Isso faz parte de uma estratégia mais ampla dos EUA , na qual Washington tem investido dinheiro em dezenas de ONGs focadas exclusivamente no Irã, desde organizações de direitos das mulheres até grupos de defesa de minorias étnicas, todas com a missão de alimentar a narrativa da mudança de regime.

Fabricando atrocidades, lavando mentiras

O canal de propaganda vai dos influenciadores online à mídia ocidental. Veja o caso da ativista online Sana Ebrahimi, que afirmou que 80.000 manifestantes foram mortos, citando apenas um amigo "em contato com fontes dentro do governo". Sua publicação obteve mais de 370.000 visualizações.

Logo depois, a emissora de rádio britânica LBC News citou um "ativista iraniano de direitos humanos" chamado Paul Smith, que elevou o número de mortos para entre 45.000 e 80.000. Smith, descobriu-se, é um agitador pró-mudança de regime nas redes sociais que apoia a intervenção militar dos EUA no Irã.

Em outubro de 2025, o jornal israelense Haaretz revelou como Tel Aviv financia fazendas de bots que falam farsi para promover Reza Pahlavi – o filho exilado do antigo monarca iraniano – e disseminar propaganda antigovernamental. Esses mesmos bots ajudaram a inflar as narrativas dos protestos contra o Irã em 2022. Trata-se de uma campanha de guerra digital disfarçada de indignação popular.

A revista Time afirmou que 30.000 iranianos foram mortos, citando dois funcionários anônimos do Ministério da Saúde. A Iran International superou essa estimativa, citando suas próprias fontes não verificáveis ​​para alegar mais de 36.000 mortes.

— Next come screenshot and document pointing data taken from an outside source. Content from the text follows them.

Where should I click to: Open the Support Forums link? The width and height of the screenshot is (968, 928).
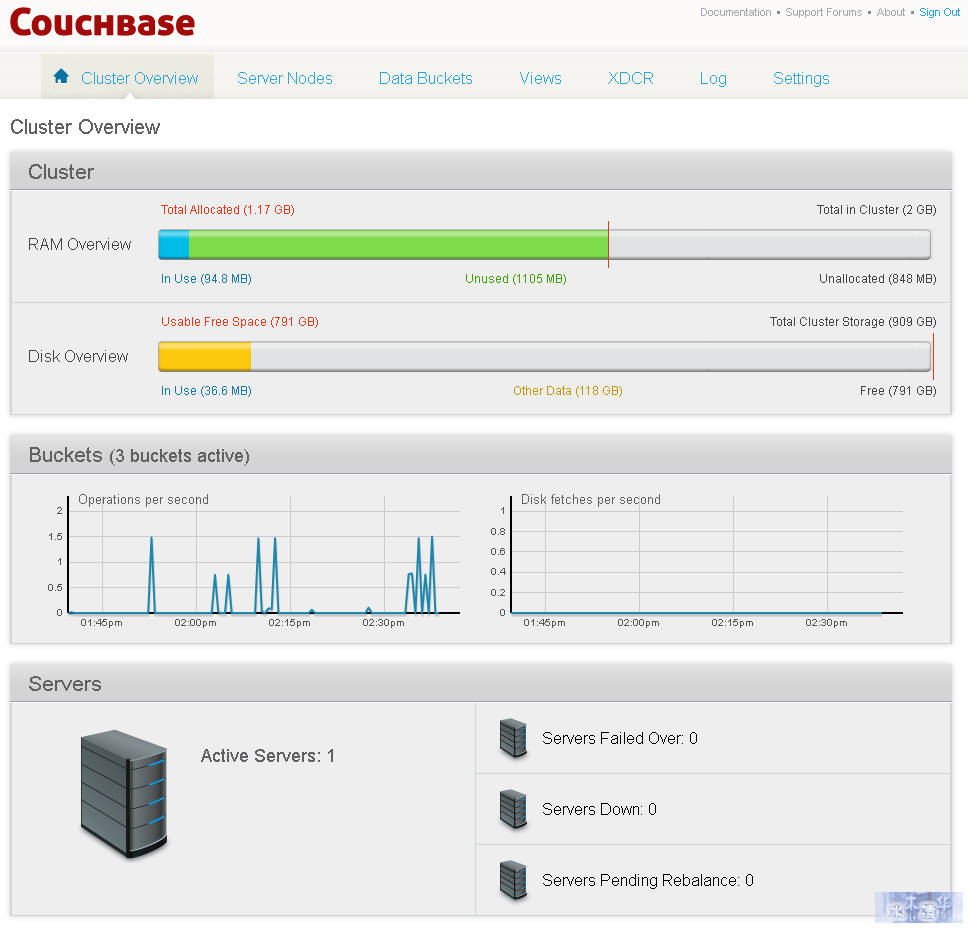coord(824,12)
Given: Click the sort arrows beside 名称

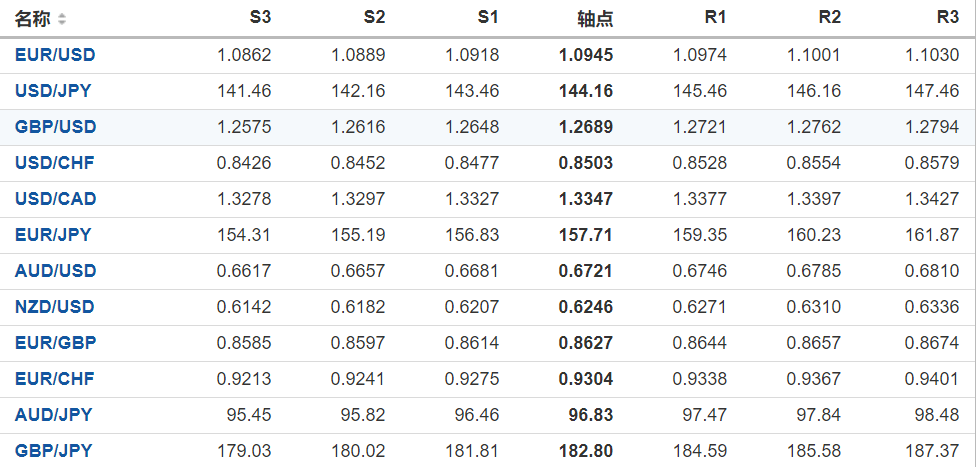Looking at the screenshot, I should click(x=62, y=19).
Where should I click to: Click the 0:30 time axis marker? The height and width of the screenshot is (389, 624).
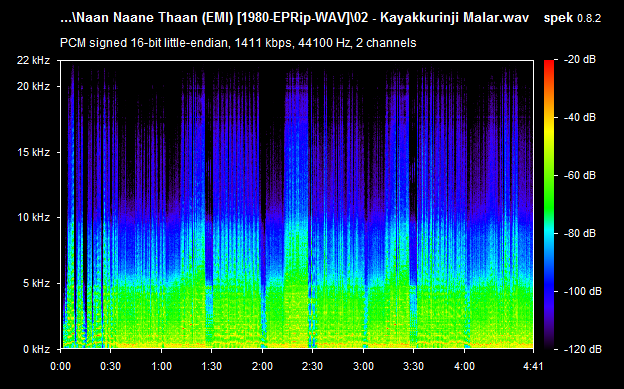point(111,366)
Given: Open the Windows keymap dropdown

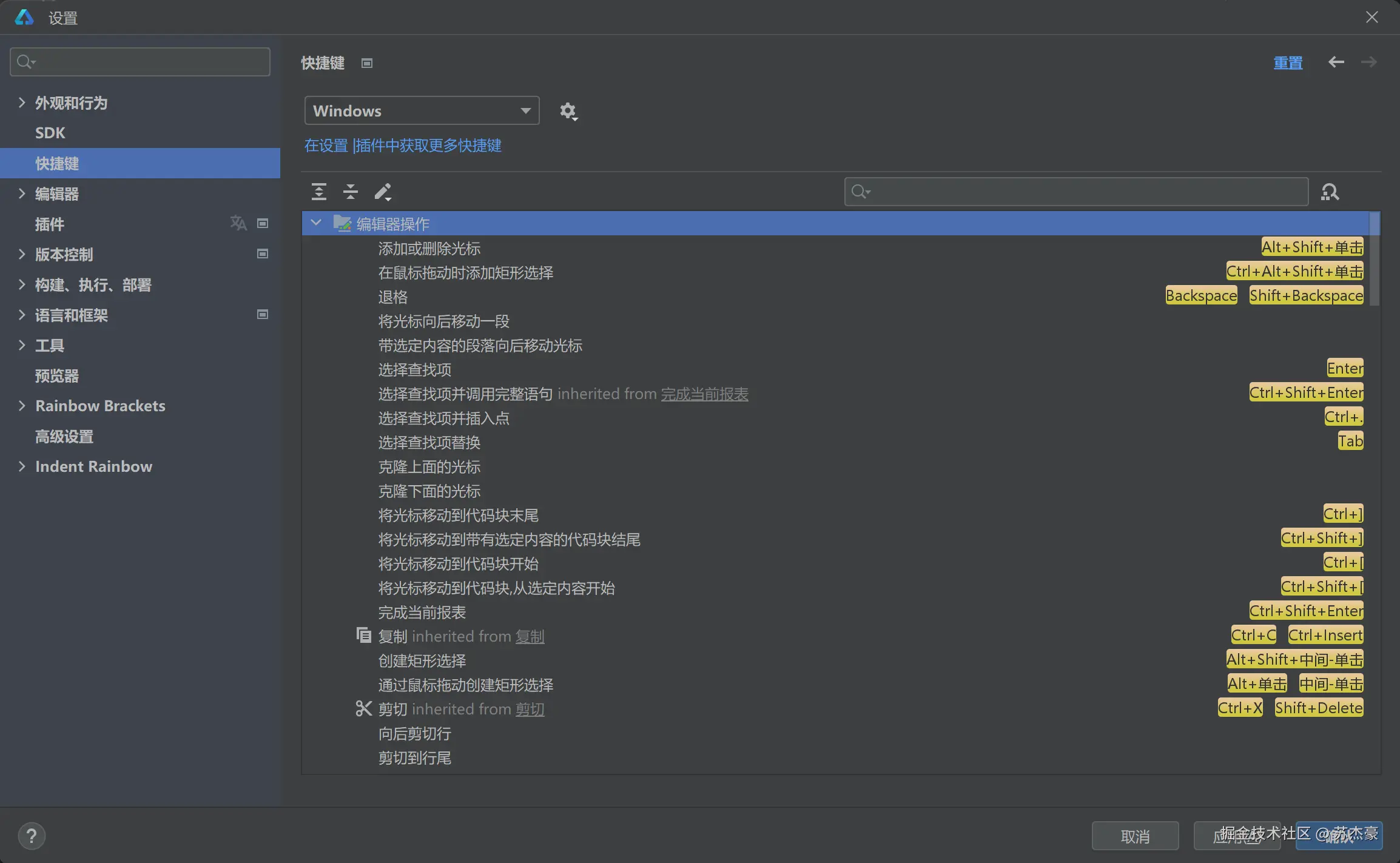Looking at the screenshot, I should tap(422, 111).
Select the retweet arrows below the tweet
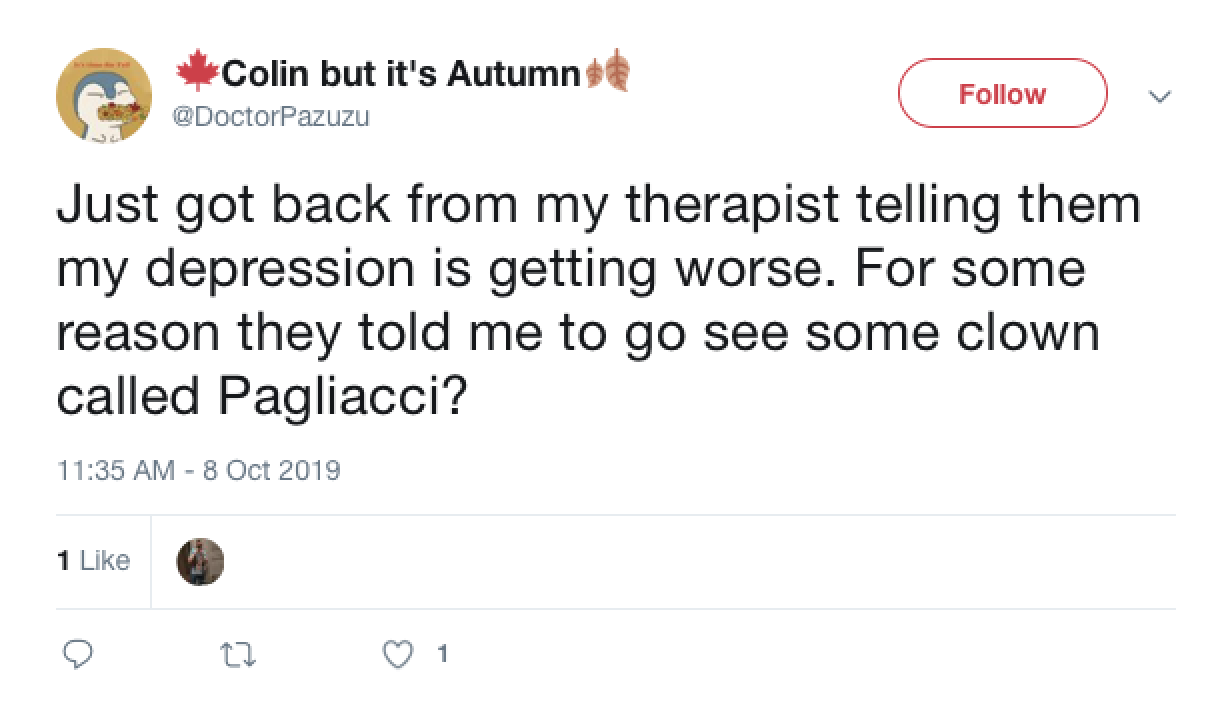The image size is (1230, 714). (238, 654)
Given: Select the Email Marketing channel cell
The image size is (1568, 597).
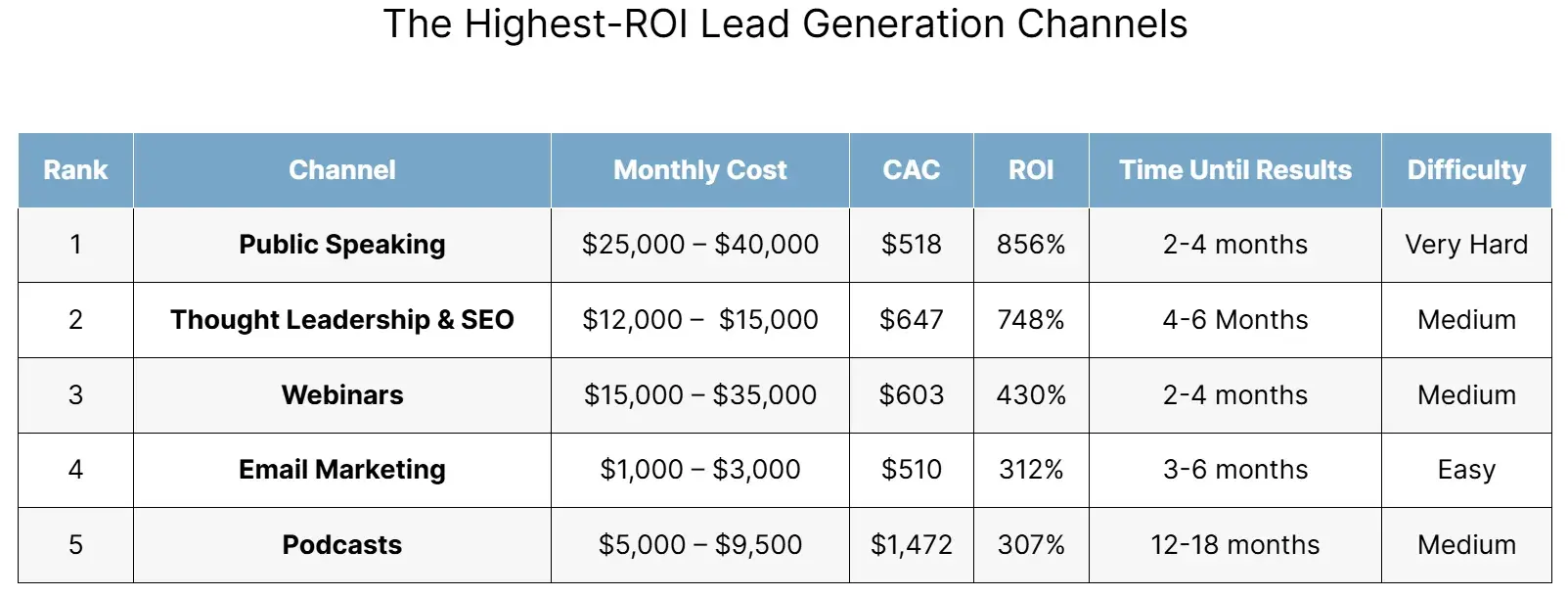Looking at the screenshot, I should pyautogui.click(x=341, y=470).
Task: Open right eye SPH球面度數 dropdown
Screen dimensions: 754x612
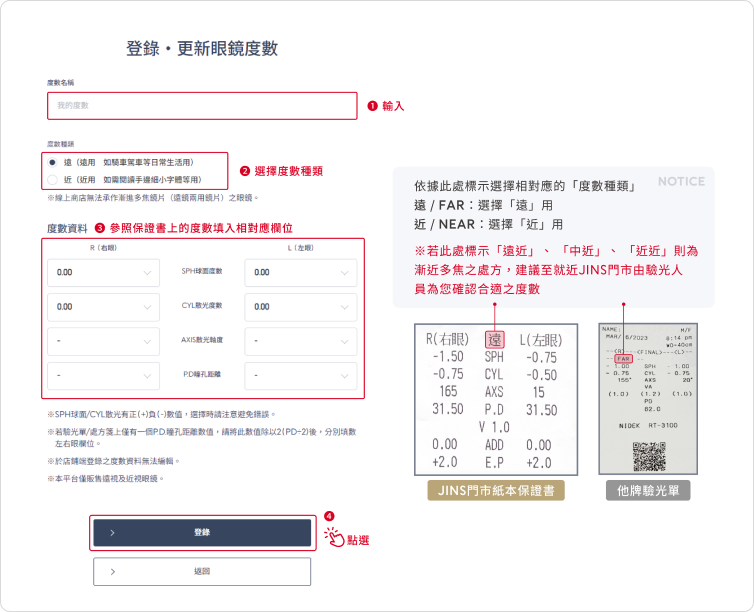Action: (x=103, y=272)
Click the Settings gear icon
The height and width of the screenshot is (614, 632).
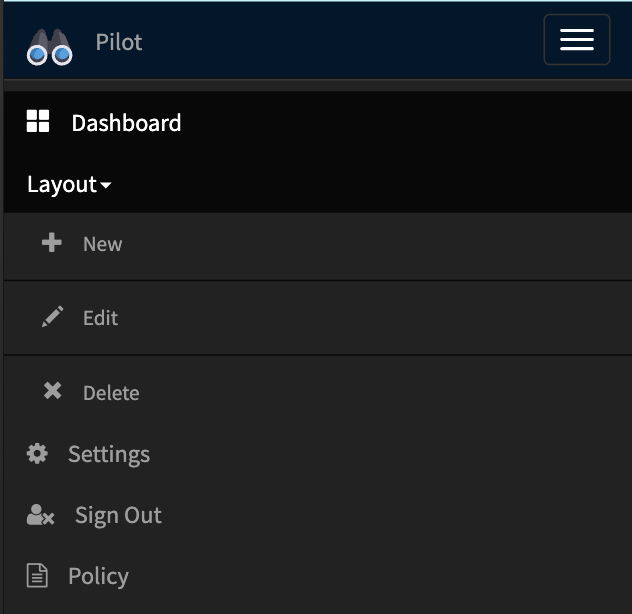pyautogui.click(x=37, y=454)
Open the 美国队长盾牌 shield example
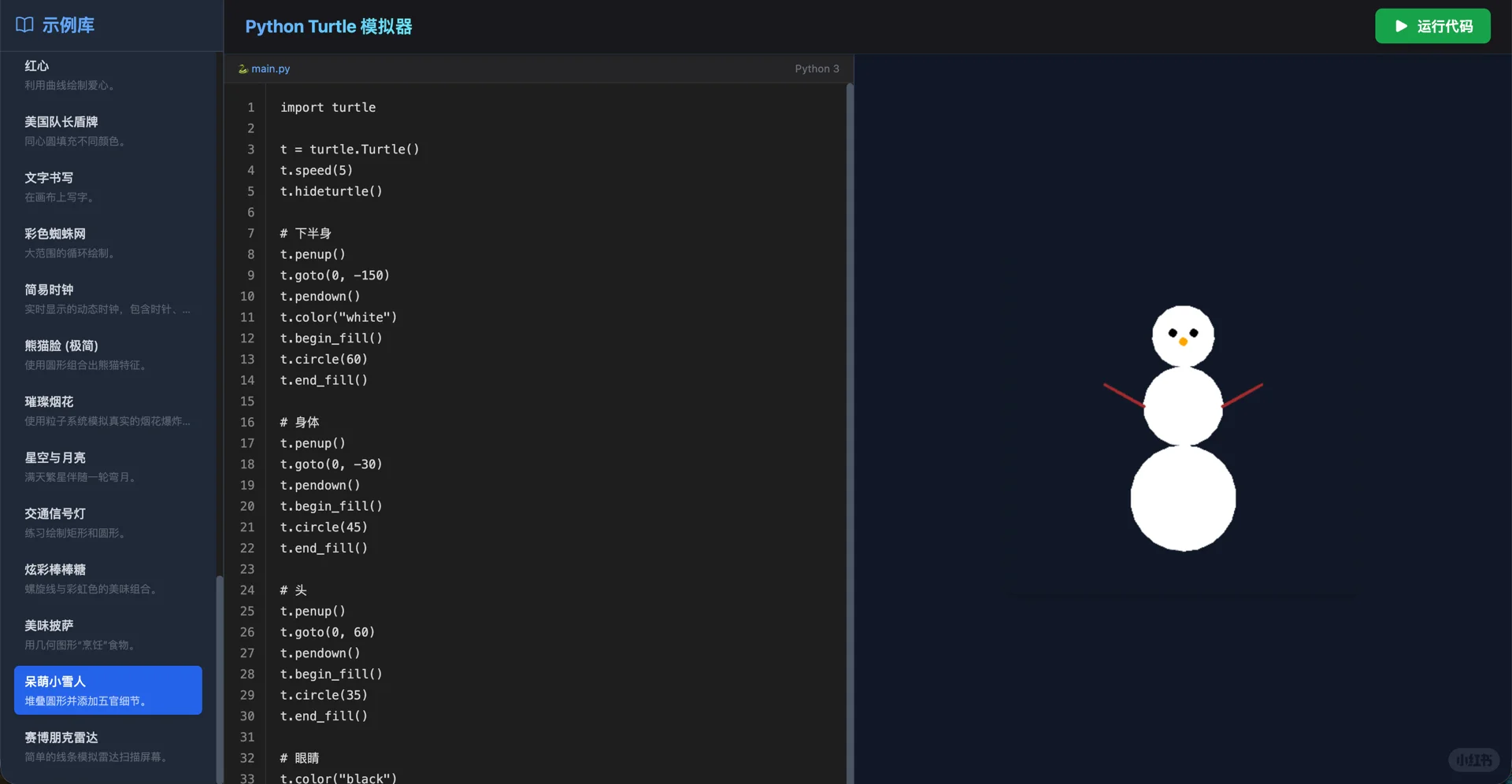The height and width of the screenshot is (784, 1512). coord(108,131)

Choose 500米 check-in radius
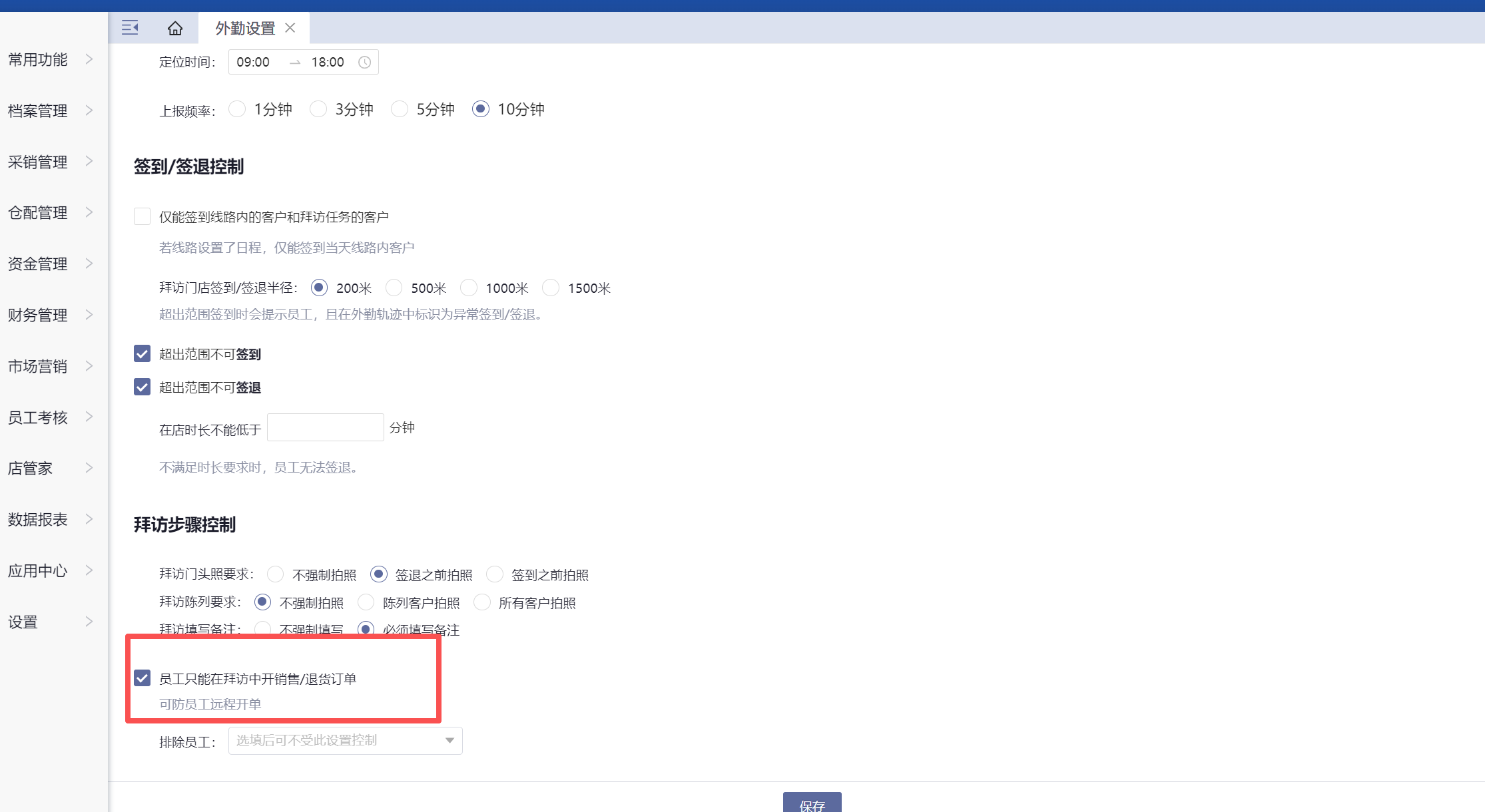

Apenas a Anistia Internacional, apesar de sua postura hostil em relação a Teerã, se absteve de divulgar um número específico, afirmando apenas que “milhares” haviam morrido. Essa estimativa coincide aproximadamente com os números divulgados pelo próprio Irã: a Fundação dos Mártires e Assuntos dos Veteranos do Irã relata 3.117 mortes, incluindo 2.427 civis e membros das forças de segurança.

Quando as mentiras se tornam 'casus belli'

Existem muitas críticas legítimas a serem feitas ao Estado iraniano. Mas o que estamos vendo agora é uma ofensiva coordenada de desinformação, impulsionada por redes apoiadas por Washington, pelos braços de propaganda de Tel Aviv, por monarquistas e outros opositores exilados, e pela imprensa corporativa complacente.

Os números grotescos de mortes e as histórias de atrocidades fantasmas que circulam seguem um roteiro imperial familiar: os falsos bebês em incubadoras no Kuwait em 1990, as alegações forjadas de armas de destruição em massa no Iraque em 2003, o “genocídio” inventado na Líbia em 2011 e as intermináveis ​​fabricações de armas químicas na Síria. Em cada caso, o objetivo era o mesmo: criar um “casus belli”.

As pessoas que morreram nos protestos no Irã se tornaram peças de um jogo de narrativa apoiado por estrangeiros, preparando o terreno para uma intervenção seletiva disfarçada de preocupação humanitária.